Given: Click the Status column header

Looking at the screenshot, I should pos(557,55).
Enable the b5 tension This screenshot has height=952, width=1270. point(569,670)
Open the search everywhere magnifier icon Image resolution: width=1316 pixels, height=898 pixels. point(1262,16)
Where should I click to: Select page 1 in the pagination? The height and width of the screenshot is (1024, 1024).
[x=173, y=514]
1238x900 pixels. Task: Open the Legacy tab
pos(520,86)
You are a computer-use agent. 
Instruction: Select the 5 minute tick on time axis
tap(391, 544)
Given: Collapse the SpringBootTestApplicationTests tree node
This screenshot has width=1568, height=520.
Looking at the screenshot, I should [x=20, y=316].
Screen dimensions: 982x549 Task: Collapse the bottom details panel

**Written exercise**: Convert every line of the items above into a Markdown table with the columns Row and Line, numbering each line in order and leaving out blank lines.

**Output of the task**:
| Row | Line |
|---|---|
| 1 | Given: Click the Status column header |
| 2 | Looking at the screenshot, I should pos(557,55). |
| 3 | Enable the b5 tension This screenshot has height=952, width=1270. point(569,670) |
| 4 | Open the search everywhere magnifier icon Image resolution: width=1316 pixels, height=898 pixels. point(1262,16) |
| 5 | Where should I click to: Select page 1 in the pagination? The height and width of the screenshot is (1024, 1024). |
| 6 | [x=173, y=514] |
| 7 | 1238x900 pixels. Task: Open the Legacy tab |
| 8 | pos(520,86) |
| 9 | You are a computer-use agent.  |
| 10 | Instruction: Select the 5 minute tick on time axis |
| 11 | tap(391, 544) |
| 12 | Given: Collapse the SpringBootTestApplicationTests tree node |
| 13 | This screenshot has width=1568, height=520. |
| 14 | Looking at the screenshot, I should [x=20, y=316]. |
| 15 | Screen dimensions: 982x549 Task: Collapse the bottom details panel |